As a lawyer working for Greenpeace, I know how hard it can be to communicate legal work in a campaigning world.

Litigation is long, technical, and often invisible. There are few “spotlight moments,” and the legal reasoning can be too complex or dry to translate into strong, public-facing messages. We often need to reframe, simplify, and extract meaning to make it resonate.

But then, you get an advisory opinion like the one just handed down by the EFTA Court in Case E-18/24 — and suddenly, the law speaks for itself.

[A huge congratulations to the team at Greenpeace Nordic, Greenpeace International and Natur og Ungdom (Young Friends of the Earth Norway) for this amazing victory – you can read more about it here.]

View of the TAQA operated Cormorant North Platform in the Cormorant oil field in the UK part of the North Sea.

In this landmark ruling, the Court held that greenhouse gas emissions from the combustion of oil and gas (aka scope 3 emissions) must be assessed before approving extraction projects under the Environmental Impact Assessment Directive

 The language is so sharp, you don’t need to dress it up. A few highlights that speak volumes:

Combating climate change is an objective of fundamental importance, given its adverse effects and the severity of its consequences, including the grave risk of their irreversibility and its impact on fundamental rights.” (para. 67)

The release of greenhouse gas emissions is very likely to follow the antecedent action of extracting petroleum and natural gas in a project. If not for the project, the embedded greenhouse gases would stay below ground.” (para. 69)

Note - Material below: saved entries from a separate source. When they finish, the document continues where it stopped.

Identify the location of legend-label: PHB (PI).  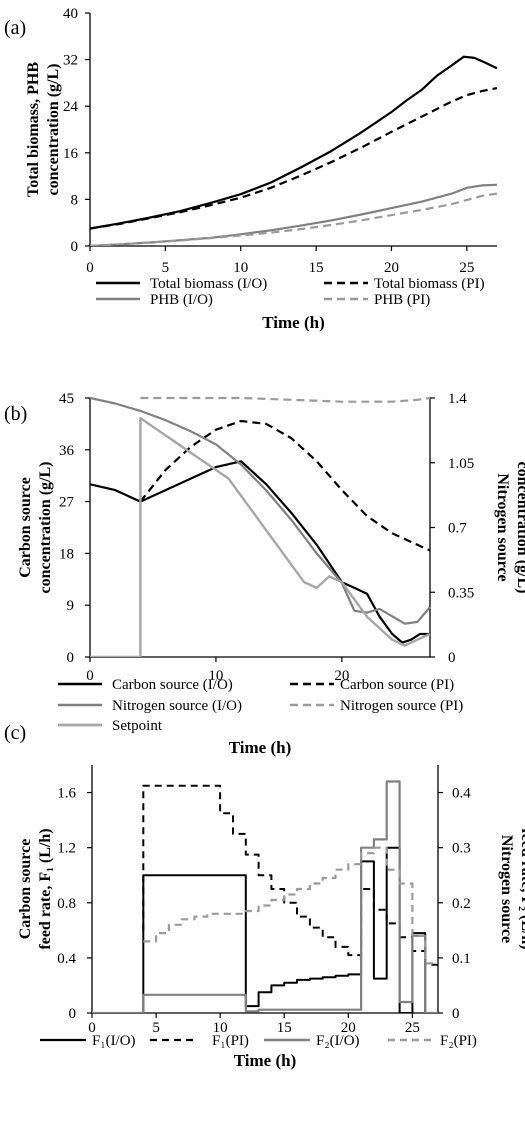
(402, 300).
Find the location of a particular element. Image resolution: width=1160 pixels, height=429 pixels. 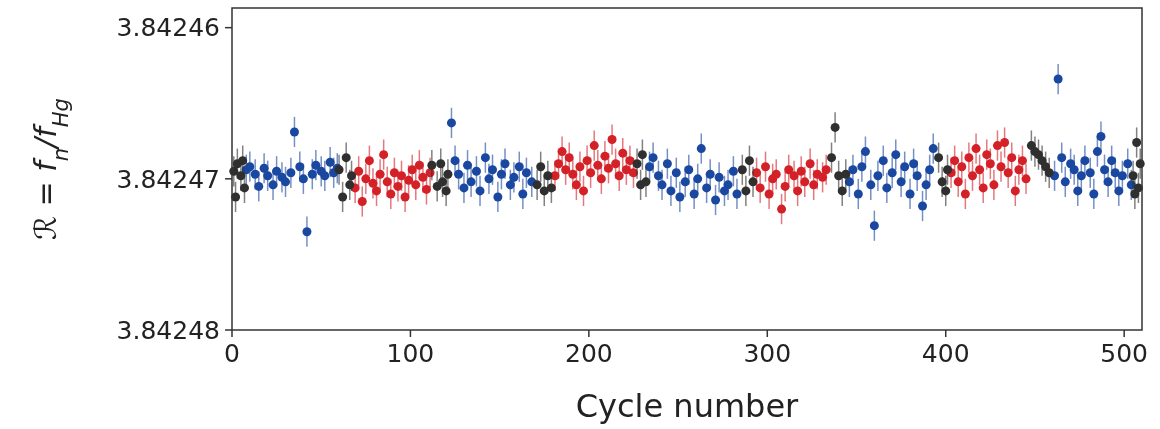

y-tick-label: 3.84246 is located at coordinates (168, 28).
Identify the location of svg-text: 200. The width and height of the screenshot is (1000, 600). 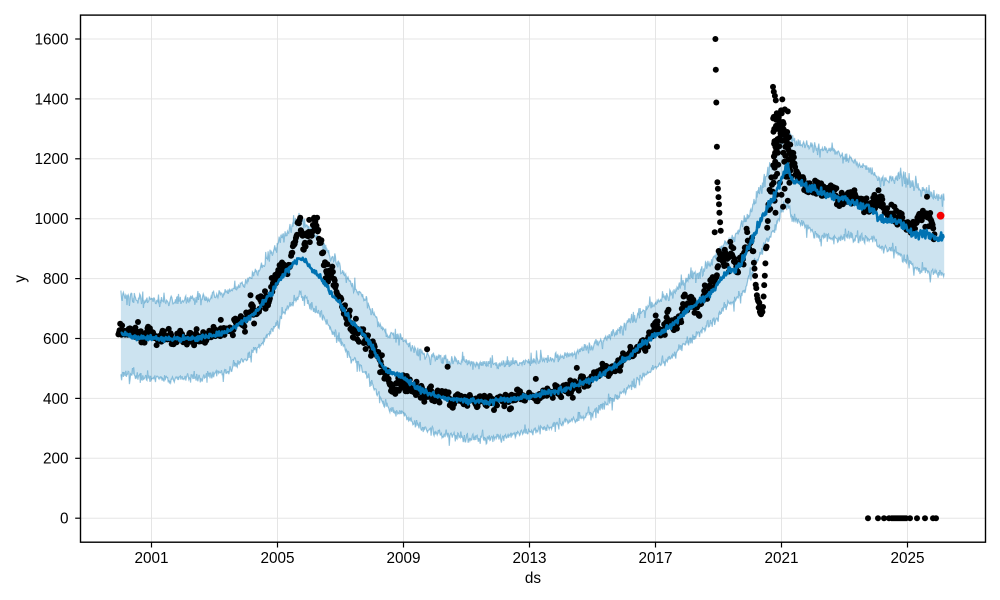
(56, 460).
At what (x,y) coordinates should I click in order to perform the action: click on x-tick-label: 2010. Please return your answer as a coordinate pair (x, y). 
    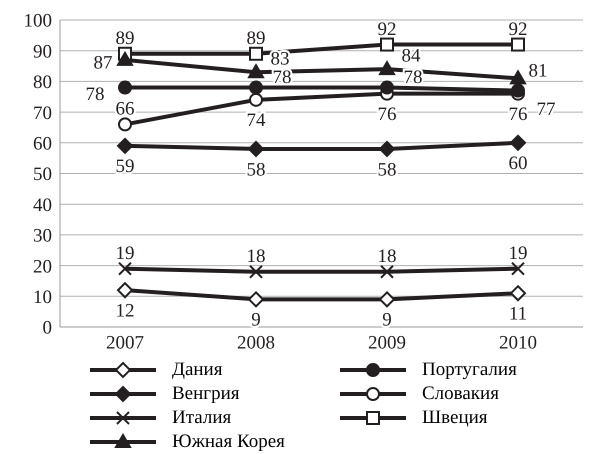
    Looking at the image, I should click on (518, 343).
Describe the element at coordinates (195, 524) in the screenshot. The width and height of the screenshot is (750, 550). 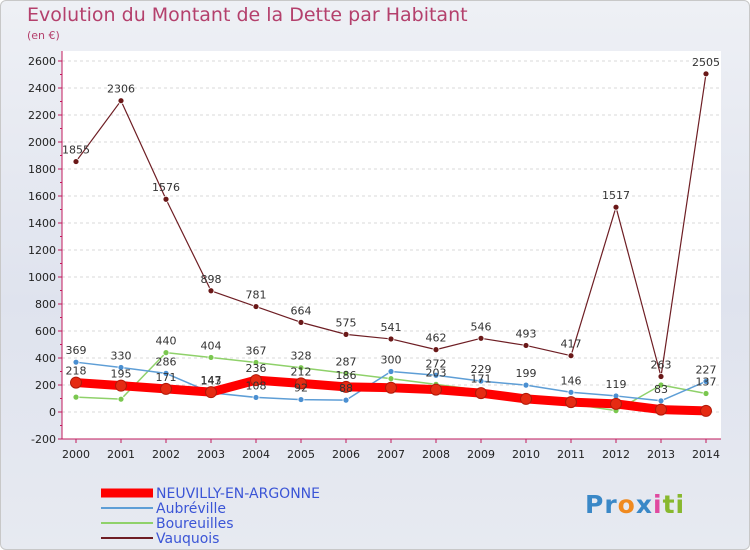
I see `legend-label-boureuilles: Boureuilles` at that location.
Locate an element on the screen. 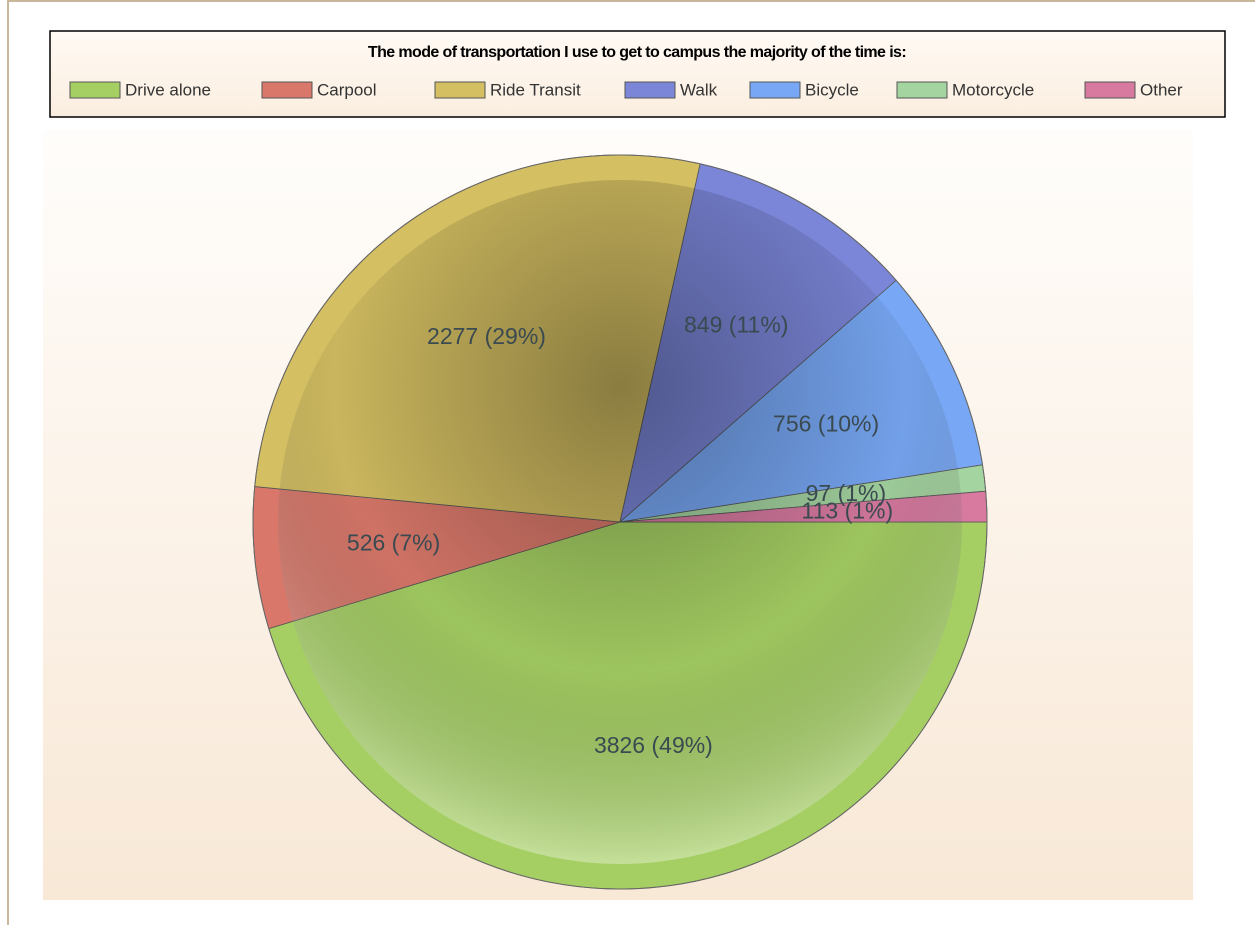 Image resolution: width=1255 pixels, height=925 pixels. data-label: 2277 (29%) is located at coordinates (486, 336).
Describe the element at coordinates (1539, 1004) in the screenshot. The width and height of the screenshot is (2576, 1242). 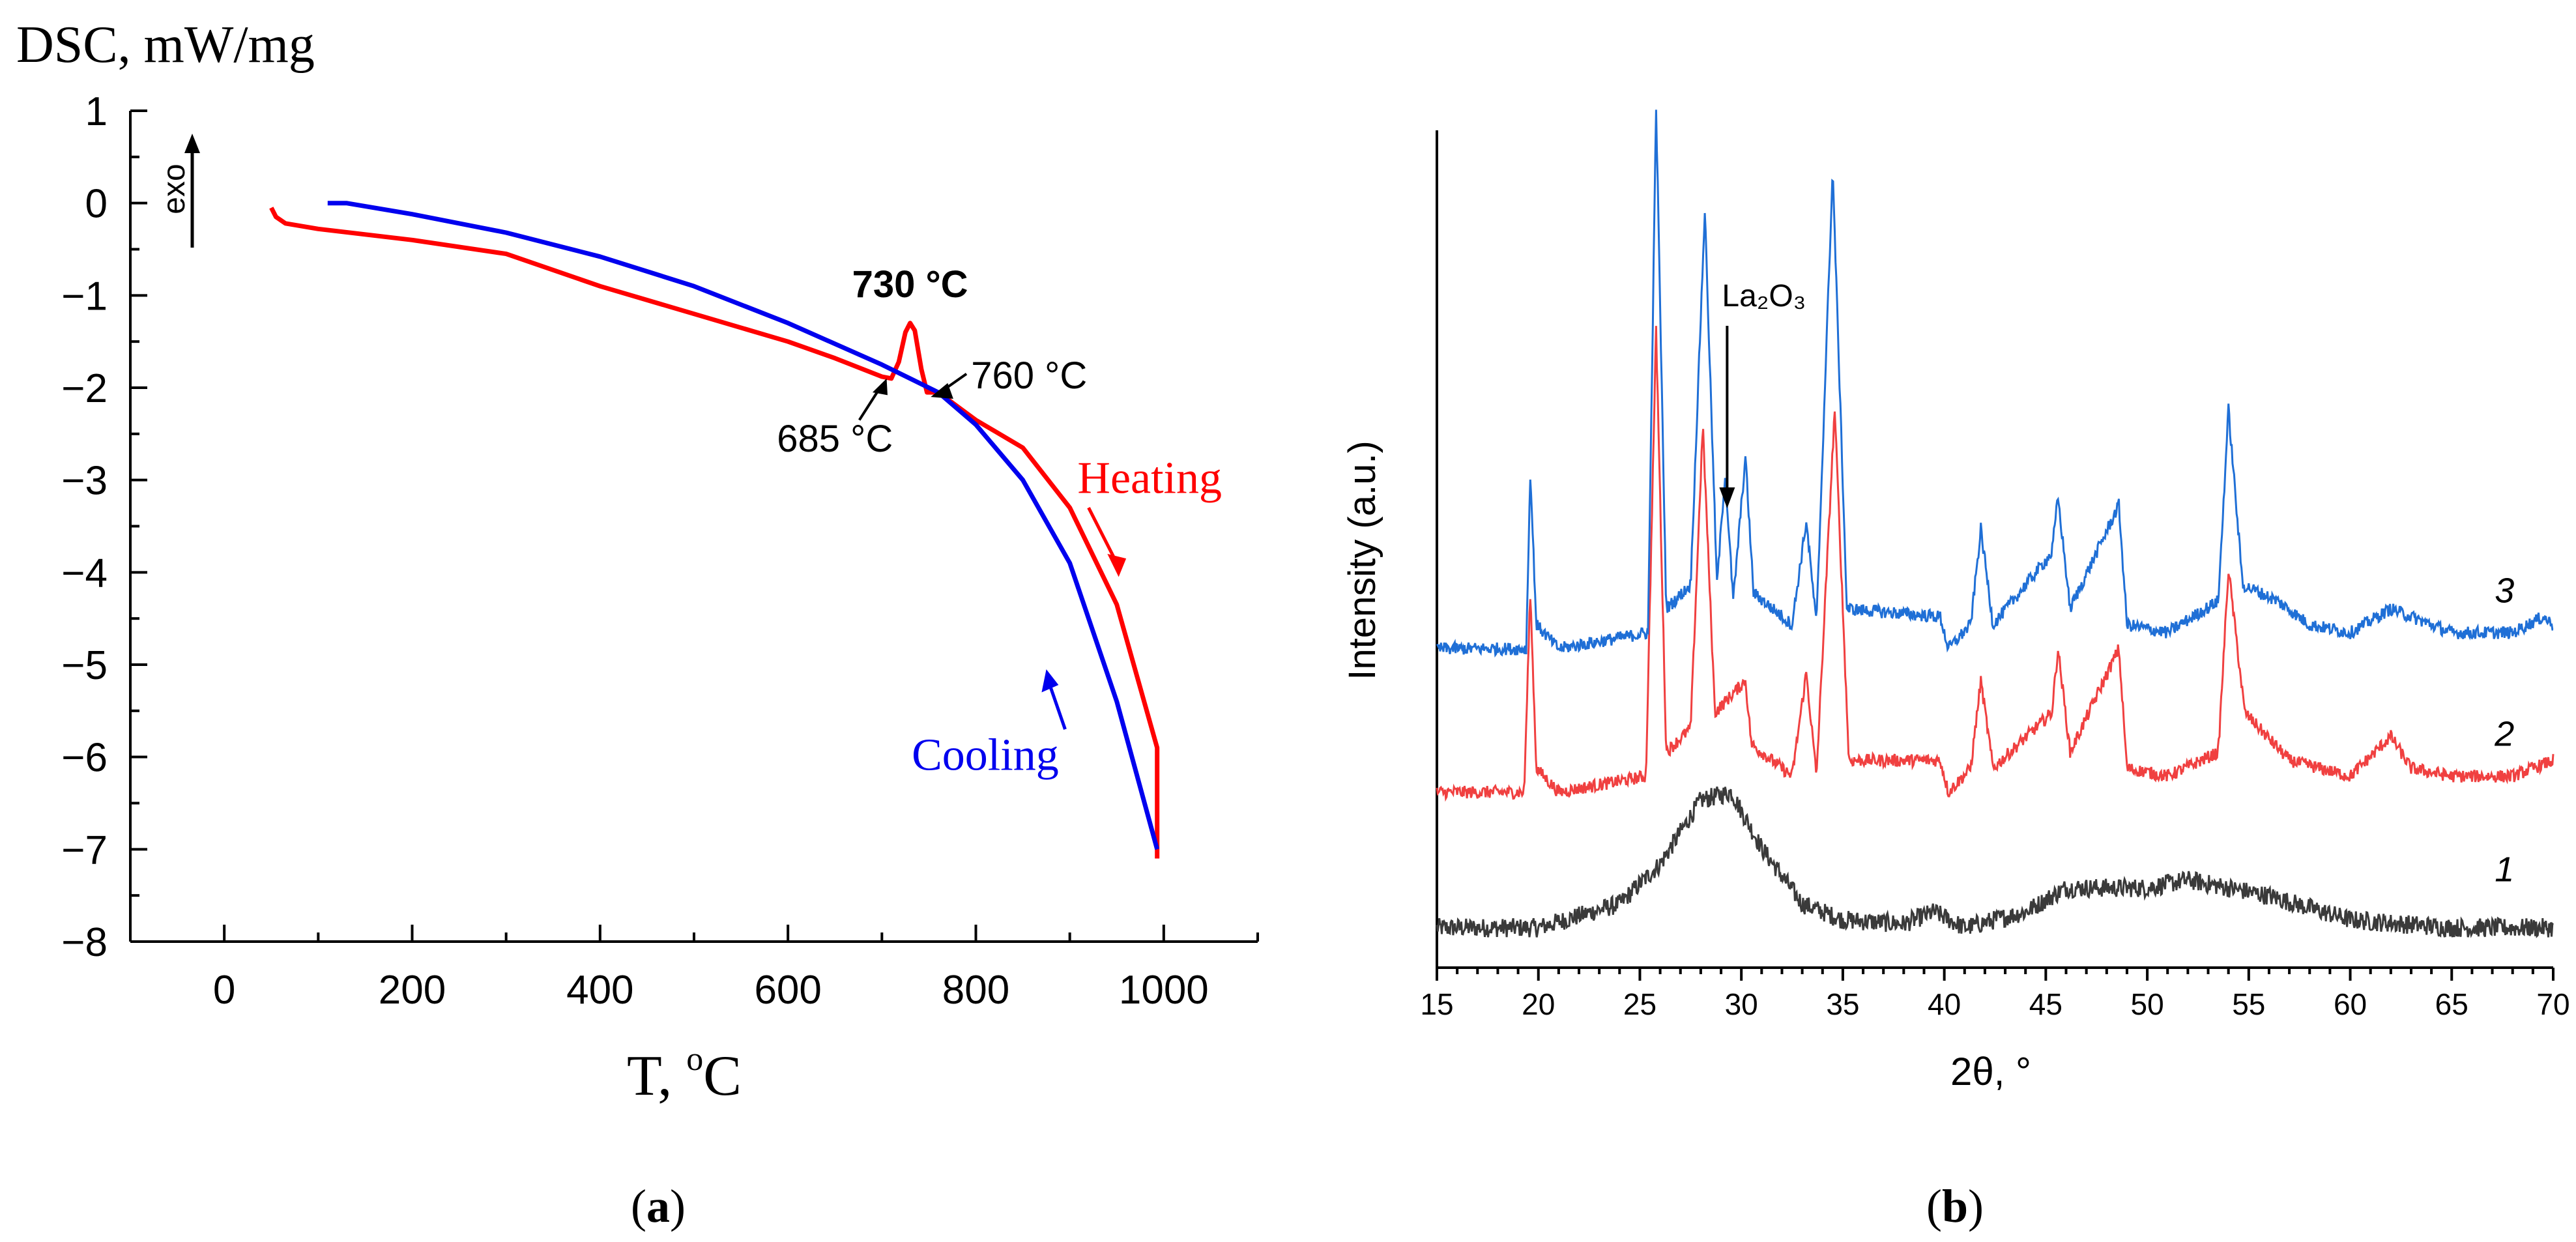
I see `chart-b-xtick-label: 20` at that location.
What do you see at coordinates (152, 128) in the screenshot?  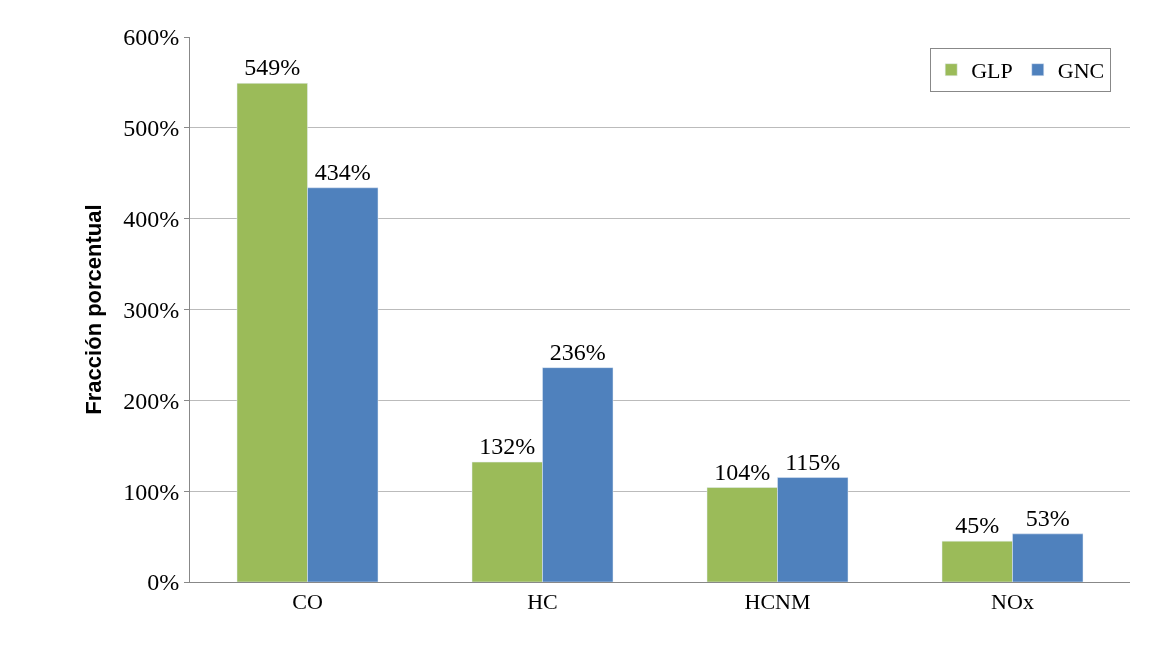 I see `y-tick-label: 500%` at bounding box center [152, 128].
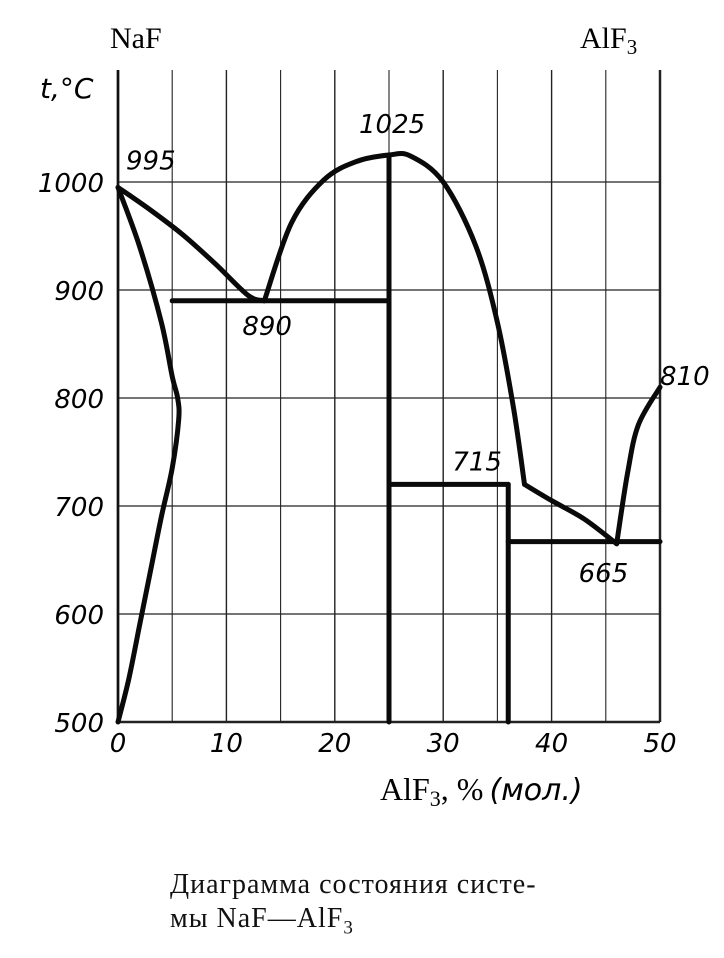  What do you see at coordinates (267, 327) in the screenshot?
I see `annotation-890: 890` at bounding box center [267, 327].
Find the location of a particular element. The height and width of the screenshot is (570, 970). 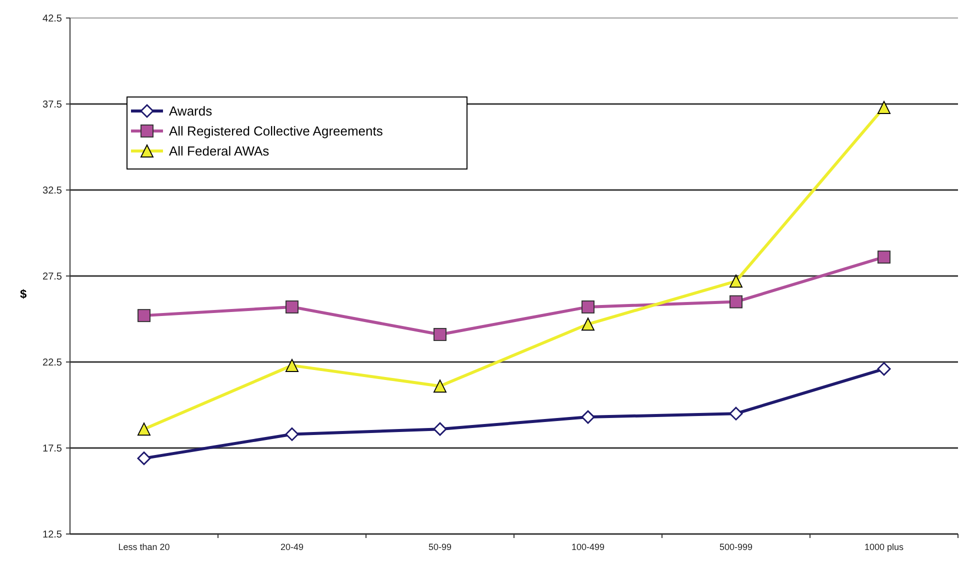

y-tick-label: 42.5 is located at coordinates (52, 19).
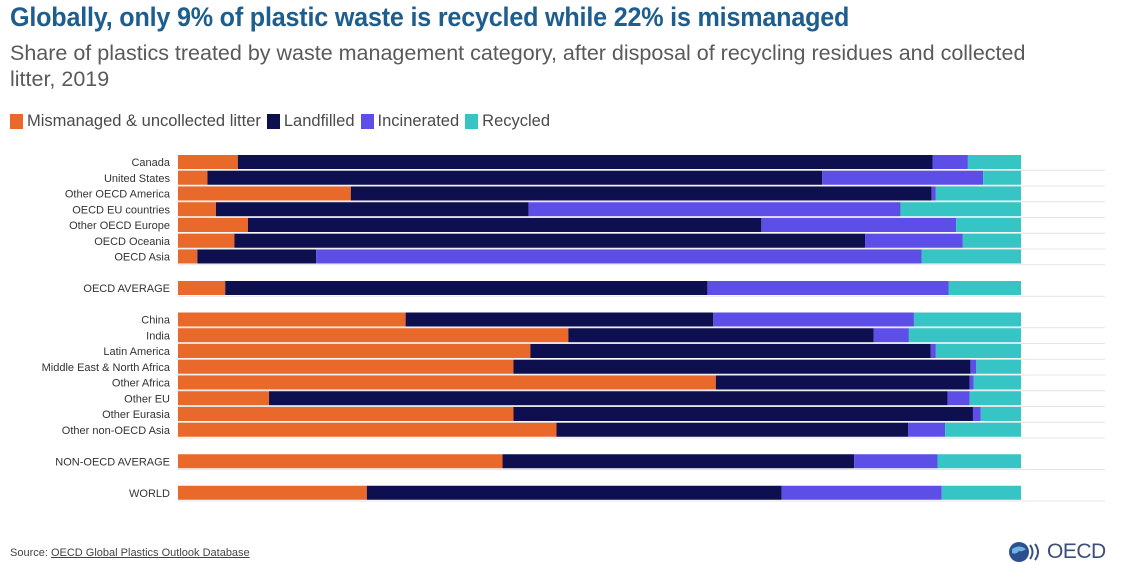 This screenshot has height=564, width=1126. What do you see at coordinates (120, 226) in the screenshot?
I see `category-label: Other OECD Europe` at bounding box center [120, 226].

The environmental impact assessment prior to the extraction of petroleum and natural gas represents the last point at which the public can voice their views and concerns that greenhouse gas emissions that are likely to result from such products will ultimately reach the atmosphere, and whether to avoid this by refraining from exploiting the deposits.” (para. 76)

On the substitution argument “The likely significant effects of the project on the environment must be assessed without regard to speculative analyses of knock-on effects elsewhere. Allowing developers to omit information about high levels of greenhouse gas emissions on the basis of a ‘net’ impact analysis would undermine effective public participation.” (paras 96–97)

Sometimes, the law doesn’t need to be translated. It just needs to be read.

This Advisory Opinion could have significant implications for various existing and future oil and gas projects across Europe, and may also shed new light on pending court cases. The EFTA ruling shows how EU law can be used to challenge fossil fuel projects one by one, based on their climate impact and the failure to assess it. 

But this case-by-case approach isn’t enough on its own.

The long-term solution must be structural: the EU has the competence — and the responsibility — to adopt a ban on new fossil fuel projects. Approving new oil and gas infrastructure is simply incompatible with the EU’s climate targets and with any credible pathway to 1.5°C. That’s the direction our legal and political frameworks must now take.